Dit artikel is gepubliceerd in het magazine Van12tot18, september 2023.
Loopbanen van schoolleiders nader onderzocht
Het kabinet heeft in hun coalitieakkoord specifiek aandacht voor de positie en kwaliteit van schoolleiders (zie ook VO-academie, 2022). Scholen hebben steeds meer moeite om voldoende en goed gekwalificeerde schoolleiders aan te trekken (Van Nuland en Van den Berg, 2021). Inzicht in de loopbanen van schoolleiders is van belang om huidige en toekomstige schoolleiders te kunnen ondersteunen in hun ontwikkeling. Maar ook om hen te kunnen behouden en aantrekken. Wat zijn motieven voor het schoolleiderschap? Wat zijn de kansen en belemmeringen in de doorgroei naar het schoolleiderschap? Welke ambities hebben schoolleiders voor de toekomst? En wat zijn de mogelijkheden om instroom naar het beroep, behoud en doorstroom te bevorderen? Een verdiepend onderzoek naar de loopbaanfasen van schoolleiders, in opdracht van Voion, geeft hier inzicht in.
Over het onderzoek |
Het onderzoek laat zien dat schoolleiders kiezen voor het schoolleiderschap omdat zij invloed willen hebben op het organisatiebeleid, de behoefte hebben aan meer uitdaging én betekenisvol werk willen doen. Schoolleiders zijn ook trots op hun werk en vinden het betekenisvol en inspirerend. Naast dit beeld, stellen we op basis van de ervaringen uit de interviews vast dat er nog veel kan gebeuren om het beroep aantrekkelijker te maken. In dit artikel belichten we op basis van interviews de ervaringen van schoolleiders met hun loopbaan en een aantal aandachtspunten om het beroep aantrekkelijker te maken.
Aandachtspunt 1: vertrouwen, scholing en begeleiding bij start van de loopbaan
Terugkijkend op de loopbaan, geven schoolleiders aan dat het ervaren vertrouwen vanuit de school of bestuur hen ondersteund heeft aan de start van hun loopbaan. Ook was scholing, coaching, supervisie en intervisie zeer belangrijk om te kunnen groeien als schoolleider. Scholings- en coachingstrajecten zijn niet verplicht, maar worden in de praktijk wel in meer of mindere mate aangeboden en worden ervaren als meerwaarde.

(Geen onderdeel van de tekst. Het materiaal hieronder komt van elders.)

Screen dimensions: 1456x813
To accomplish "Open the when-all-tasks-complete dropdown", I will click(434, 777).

Een geïnterviewde rector geeft aan: ‘’Ik werd erkend in mijn expertise en kreeg steun van mijn toenmalige directeur en mijn collega’s. Ook kreeg ik meteen coaching bij de stichting.’’

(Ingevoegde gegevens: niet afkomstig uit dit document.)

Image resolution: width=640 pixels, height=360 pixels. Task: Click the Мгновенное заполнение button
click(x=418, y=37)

Ook de begeleiding naar het schoolleiderschap werd als belangrijk ervaren. Volgens meerdere geïnterviewden is er echter onvoldoende begeleiding voor startende schoolleiders. Dit sluit aan op een eerdere bevinding dat meer dan de helft van de startende schoolleiders geen inwerk- of begeleidingsprogramma kreeg (Schenke e.a. 2022). Meer aandacht hiervoor kan uitval voorkomen en bijdragen aan het behoud van schoolleiders.

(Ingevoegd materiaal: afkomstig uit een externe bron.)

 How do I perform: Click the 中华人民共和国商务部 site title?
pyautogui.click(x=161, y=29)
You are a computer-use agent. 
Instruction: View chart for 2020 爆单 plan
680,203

Aandachtspunt 2: mogelijkheden en tijd voor professionalisering vanuit de huidige functie
De loopbanen van de geïnterviewde schoolleiders die al in het onderwijs werkten, begonnen allemaal vanuit het leraarschap. In lijn met eerder onderzoek (Van Nuland en Van den Berg, 2021) zijn zij daarna doorgegroeid naar een leidinggevende functie, zoals teamleider, rector en/of bestuurder. Uit onderzoek van Van der Aa en collega’s (2017) bleek dat ook schoolleiders vanuit hun huidige functie veel waarde hechten aan professionalisering. Uit de interviews komt naar voren dat mogelijkheden voor scholing, tijd en intrinsieke motivatie bij schoolleiders zelf essentieel zijn voor deelname aan professionalisering. Hierop inzetten kan de instroom en het behoud van schoolleiders vergroten. De extra middelen die vanuit het Onderwijsakkoord voor de professionalisering van schoolleiders beschikbaar zijn gesteld, kunnen dit ondersteunen (zie ook VO-raad 2022).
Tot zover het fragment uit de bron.